What you will do:
Rewrite everything from the first line down to the line containing "point(432,191)" as a Markdown table with the columns Row and Line, leaving out blank lines.

Entries on target coordinates
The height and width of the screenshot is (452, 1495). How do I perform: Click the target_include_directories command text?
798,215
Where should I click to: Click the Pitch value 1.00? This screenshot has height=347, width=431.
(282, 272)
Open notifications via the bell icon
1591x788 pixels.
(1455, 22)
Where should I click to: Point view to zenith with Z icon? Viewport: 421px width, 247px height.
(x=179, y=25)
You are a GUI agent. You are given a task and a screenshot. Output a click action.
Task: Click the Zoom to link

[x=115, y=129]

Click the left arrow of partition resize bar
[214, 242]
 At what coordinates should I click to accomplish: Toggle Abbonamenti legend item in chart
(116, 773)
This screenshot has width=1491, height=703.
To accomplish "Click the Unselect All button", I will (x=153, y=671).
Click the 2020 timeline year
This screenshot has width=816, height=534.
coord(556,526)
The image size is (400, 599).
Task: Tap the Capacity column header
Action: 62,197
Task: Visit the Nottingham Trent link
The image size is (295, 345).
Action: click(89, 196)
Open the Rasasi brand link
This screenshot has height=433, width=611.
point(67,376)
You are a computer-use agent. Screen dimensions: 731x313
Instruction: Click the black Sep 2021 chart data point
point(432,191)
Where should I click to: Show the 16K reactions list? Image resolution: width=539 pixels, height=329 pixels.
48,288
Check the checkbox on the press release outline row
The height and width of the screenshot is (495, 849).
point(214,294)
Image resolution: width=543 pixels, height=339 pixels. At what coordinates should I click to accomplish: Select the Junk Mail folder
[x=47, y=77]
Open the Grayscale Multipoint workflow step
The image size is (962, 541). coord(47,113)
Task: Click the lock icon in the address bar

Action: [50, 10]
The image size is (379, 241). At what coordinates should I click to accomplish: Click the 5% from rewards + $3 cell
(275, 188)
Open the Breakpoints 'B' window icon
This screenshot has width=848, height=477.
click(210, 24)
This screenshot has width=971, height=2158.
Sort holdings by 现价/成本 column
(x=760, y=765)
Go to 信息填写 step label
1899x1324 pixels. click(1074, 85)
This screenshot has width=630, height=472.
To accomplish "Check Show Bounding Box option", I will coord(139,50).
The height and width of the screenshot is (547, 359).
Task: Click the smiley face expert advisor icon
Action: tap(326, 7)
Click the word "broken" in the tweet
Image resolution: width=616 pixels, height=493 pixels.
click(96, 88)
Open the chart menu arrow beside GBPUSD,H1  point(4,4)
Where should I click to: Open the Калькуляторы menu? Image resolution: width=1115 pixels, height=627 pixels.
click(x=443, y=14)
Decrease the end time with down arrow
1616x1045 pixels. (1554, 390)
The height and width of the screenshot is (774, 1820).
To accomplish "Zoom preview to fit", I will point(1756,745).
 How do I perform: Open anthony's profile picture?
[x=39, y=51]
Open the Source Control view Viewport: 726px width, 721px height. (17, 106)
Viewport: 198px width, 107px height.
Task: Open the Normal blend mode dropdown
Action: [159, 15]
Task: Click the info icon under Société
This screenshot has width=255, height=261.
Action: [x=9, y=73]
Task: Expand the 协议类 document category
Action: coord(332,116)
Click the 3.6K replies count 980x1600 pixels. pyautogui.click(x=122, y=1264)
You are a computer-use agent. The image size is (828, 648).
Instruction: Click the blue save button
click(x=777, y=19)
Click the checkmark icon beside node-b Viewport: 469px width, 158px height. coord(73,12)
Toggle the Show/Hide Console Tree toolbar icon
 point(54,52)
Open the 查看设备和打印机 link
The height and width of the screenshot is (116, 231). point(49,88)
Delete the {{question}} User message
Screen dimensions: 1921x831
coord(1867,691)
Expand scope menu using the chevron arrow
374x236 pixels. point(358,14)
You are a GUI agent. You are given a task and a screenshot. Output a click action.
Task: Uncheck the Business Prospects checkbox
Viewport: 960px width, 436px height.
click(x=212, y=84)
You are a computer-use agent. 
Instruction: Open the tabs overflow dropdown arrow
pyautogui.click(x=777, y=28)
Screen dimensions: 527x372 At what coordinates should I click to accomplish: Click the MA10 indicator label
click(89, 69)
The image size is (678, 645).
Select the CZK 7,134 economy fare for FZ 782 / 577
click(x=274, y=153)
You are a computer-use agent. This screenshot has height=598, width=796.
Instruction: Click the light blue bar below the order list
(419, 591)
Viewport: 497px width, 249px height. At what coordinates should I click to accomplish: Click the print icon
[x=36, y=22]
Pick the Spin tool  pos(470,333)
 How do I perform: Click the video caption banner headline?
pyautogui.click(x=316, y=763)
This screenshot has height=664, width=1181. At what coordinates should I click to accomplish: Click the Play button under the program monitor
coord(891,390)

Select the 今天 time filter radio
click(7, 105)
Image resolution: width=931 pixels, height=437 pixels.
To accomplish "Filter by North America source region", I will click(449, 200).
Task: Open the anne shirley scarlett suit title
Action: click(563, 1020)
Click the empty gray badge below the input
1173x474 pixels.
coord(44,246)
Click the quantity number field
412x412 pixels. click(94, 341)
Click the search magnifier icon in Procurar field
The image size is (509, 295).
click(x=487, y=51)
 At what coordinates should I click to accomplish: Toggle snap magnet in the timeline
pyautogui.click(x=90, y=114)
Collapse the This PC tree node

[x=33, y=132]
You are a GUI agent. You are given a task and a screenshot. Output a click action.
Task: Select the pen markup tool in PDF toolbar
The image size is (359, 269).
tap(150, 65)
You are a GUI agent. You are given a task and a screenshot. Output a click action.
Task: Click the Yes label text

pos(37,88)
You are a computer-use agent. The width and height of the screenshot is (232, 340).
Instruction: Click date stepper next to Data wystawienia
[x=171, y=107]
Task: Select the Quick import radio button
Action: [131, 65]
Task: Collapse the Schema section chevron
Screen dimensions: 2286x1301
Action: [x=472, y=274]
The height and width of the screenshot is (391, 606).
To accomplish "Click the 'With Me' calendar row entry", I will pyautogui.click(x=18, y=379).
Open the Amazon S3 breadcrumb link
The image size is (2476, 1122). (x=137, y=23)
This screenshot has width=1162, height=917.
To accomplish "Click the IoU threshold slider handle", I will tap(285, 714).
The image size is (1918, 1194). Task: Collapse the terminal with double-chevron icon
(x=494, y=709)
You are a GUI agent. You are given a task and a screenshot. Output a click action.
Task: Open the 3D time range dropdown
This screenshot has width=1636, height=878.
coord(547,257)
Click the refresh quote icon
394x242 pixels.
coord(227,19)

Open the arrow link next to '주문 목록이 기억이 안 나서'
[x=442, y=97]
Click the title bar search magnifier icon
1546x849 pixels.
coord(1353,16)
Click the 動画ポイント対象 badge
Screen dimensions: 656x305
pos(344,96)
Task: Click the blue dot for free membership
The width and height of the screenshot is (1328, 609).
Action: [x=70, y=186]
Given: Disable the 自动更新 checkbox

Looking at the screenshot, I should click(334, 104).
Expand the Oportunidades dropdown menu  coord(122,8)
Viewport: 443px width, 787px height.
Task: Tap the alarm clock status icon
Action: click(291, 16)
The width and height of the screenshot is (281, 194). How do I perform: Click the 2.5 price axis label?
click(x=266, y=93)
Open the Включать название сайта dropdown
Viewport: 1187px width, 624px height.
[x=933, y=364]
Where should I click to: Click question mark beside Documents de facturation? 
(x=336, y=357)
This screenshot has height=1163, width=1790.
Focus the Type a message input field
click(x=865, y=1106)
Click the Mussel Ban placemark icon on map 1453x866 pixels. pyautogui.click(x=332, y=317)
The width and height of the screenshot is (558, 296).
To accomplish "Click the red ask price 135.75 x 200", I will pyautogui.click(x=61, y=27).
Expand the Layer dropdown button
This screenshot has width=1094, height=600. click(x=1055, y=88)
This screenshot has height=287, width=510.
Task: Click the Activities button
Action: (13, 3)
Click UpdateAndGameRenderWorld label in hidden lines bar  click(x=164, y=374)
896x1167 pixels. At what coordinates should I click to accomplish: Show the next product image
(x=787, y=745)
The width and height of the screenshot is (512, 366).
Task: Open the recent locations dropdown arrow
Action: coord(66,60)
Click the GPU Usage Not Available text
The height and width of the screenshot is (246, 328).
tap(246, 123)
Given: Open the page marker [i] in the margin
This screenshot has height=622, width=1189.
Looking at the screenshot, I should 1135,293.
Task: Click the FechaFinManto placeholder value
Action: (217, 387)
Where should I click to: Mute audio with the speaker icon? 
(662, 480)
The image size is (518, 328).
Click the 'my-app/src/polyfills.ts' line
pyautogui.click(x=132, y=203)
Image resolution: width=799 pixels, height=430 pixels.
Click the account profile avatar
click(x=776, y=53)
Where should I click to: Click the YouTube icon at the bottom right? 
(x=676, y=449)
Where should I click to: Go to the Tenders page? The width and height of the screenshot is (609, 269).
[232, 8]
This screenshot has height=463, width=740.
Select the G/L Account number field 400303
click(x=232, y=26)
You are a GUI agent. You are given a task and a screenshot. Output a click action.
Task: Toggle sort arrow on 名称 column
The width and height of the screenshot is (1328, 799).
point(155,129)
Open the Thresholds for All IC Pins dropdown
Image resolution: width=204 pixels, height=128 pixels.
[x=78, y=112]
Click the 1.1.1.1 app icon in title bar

Result for this task:
| Row | Line |
|---|---|
| 1 | The height and width of the screenshot is (452, 1495). How do I perform: Click the target_include_directories command text? |
| 2 | 798,215 |
| 3 | Where should I click to: Click the Pitch value 1.00? This screenshot has height=347, width=431. |
| 4 | (282, 272) |
| 5 | Open notifications via the bell icon |
| 6 | 1591x788 pixels. |
| 7 | (1455, 22) |
| 8 | Where should I click to: Point view to zenith with Z icon? Viewport: 421px width, 247px height. |
| 9 | (x=179, y=25) |
| 10 | You are a GUI agent. You are given a task and a screenshot. Output a click action. |
| 11 | Task: Click the Zoom to link |
| 12 | [x=115, y=129] |
| 13 | Click the left arrow of partition resize bar |
| 14 | [214, 242] |
| 15 |  At what coordinates should I click to accomplish: Toggle Abbonamenti legend item in chart |
| 16 | (116, 773) |
| 17 | This screenshot has width=1491, height=703. |
| 18 | To accomplish "Click the Unselect All button", I will (x=153, y=671). |
| 19 | Click the 2020 timeline year |
| 20 | This screenshot has width=816, height=534. |
| 21 | coord(556,526) |
| 22 | The image size is (400, 599). |
| 23 | Task: Tap the Capacity column header |
| 24 | Action: 62,197 |
| 25 | Task: Visit the Nottingham Trent link |
| 26 | The image size is (295, 345). |
| 27 | Action: click(89, 196) |
| 28 | Open the Rasasi brand link |
| 29 | This screenshot has height=433, width=611. |
| 30 | point(67,376) |
| 31 | You are a computer-use agent. Screen dimensions: 731x313 |
| 32 | Instruction: Click the black Sep 2021 chart data point |
| 33 | point(432,191) |